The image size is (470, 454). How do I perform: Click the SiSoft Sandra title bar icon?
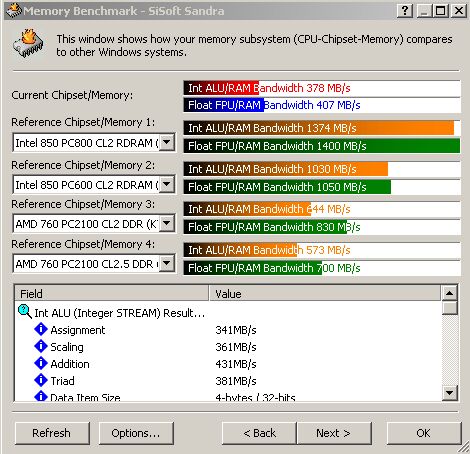(x=14, y=11)
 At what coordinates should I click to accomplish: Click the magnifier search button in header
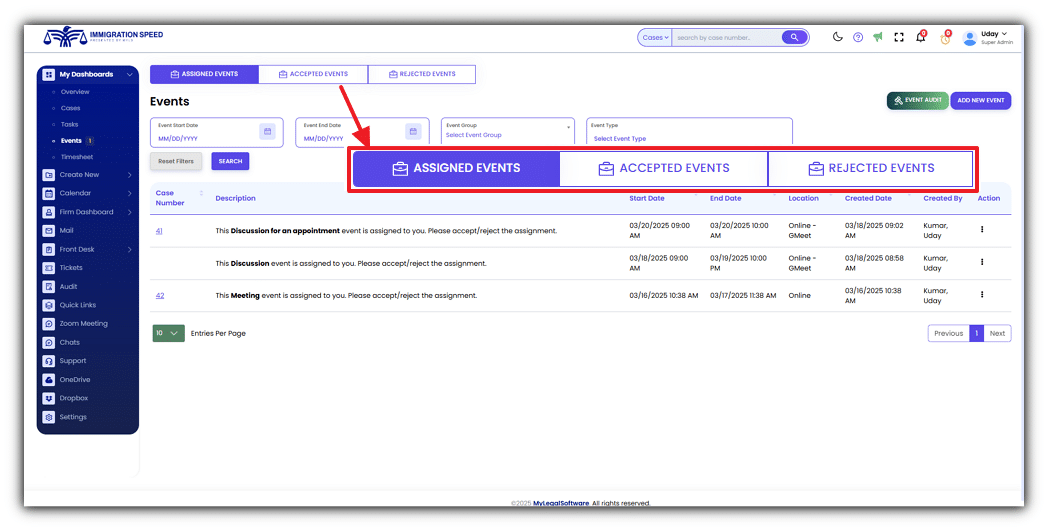point(794,37)
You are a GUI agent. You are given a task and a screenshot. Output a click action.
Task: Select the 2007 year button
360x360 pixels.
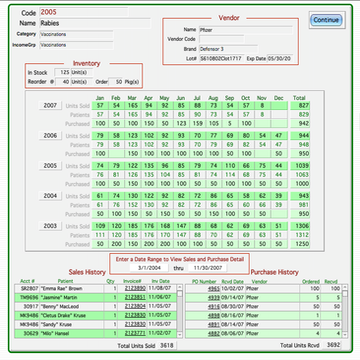[x=50, y=106]
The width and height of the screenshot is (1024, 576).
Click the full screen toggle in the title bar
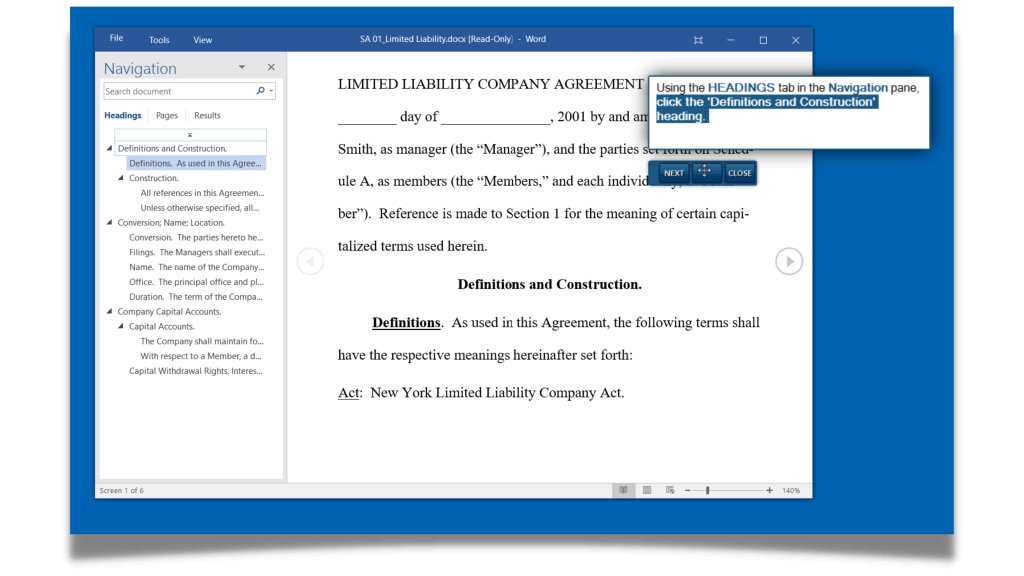pyautogui.click(x=698, y=39)
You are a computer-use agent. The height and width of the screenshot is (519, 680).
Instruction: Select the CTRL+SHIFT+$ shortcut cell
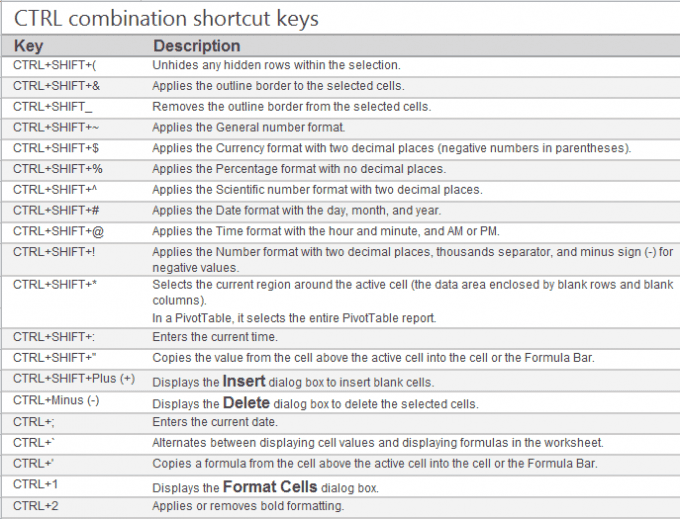point(56,148)
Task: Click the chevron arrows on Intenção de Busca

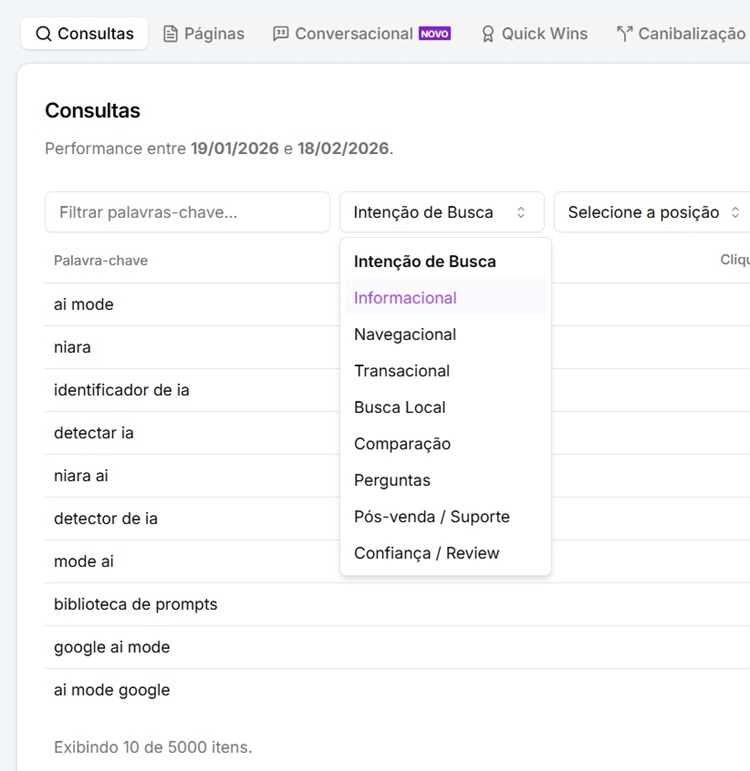Action: [521, 212]
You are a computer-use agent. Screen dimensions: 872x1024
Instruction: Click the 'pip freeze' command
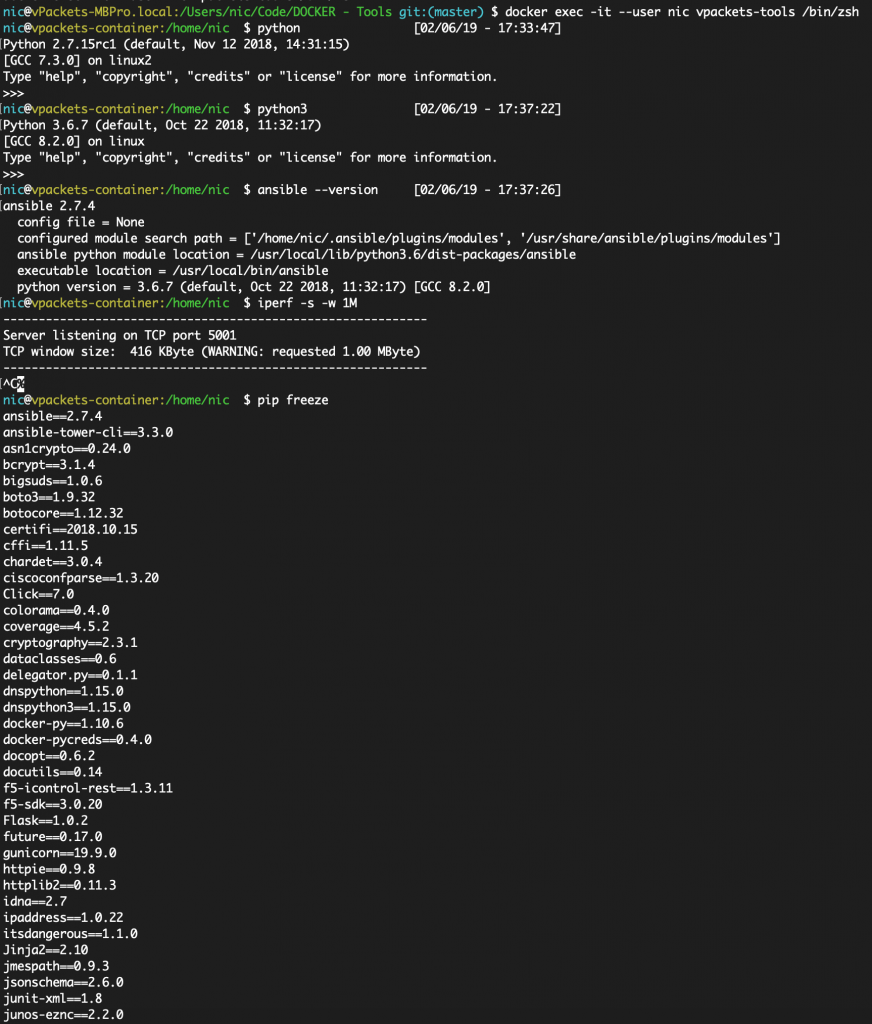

**TASK INSTRUCTIONS**
Look over the entries above and count the lines where the word "screenshot" appears, then report only that count.

**RESPONSE**
3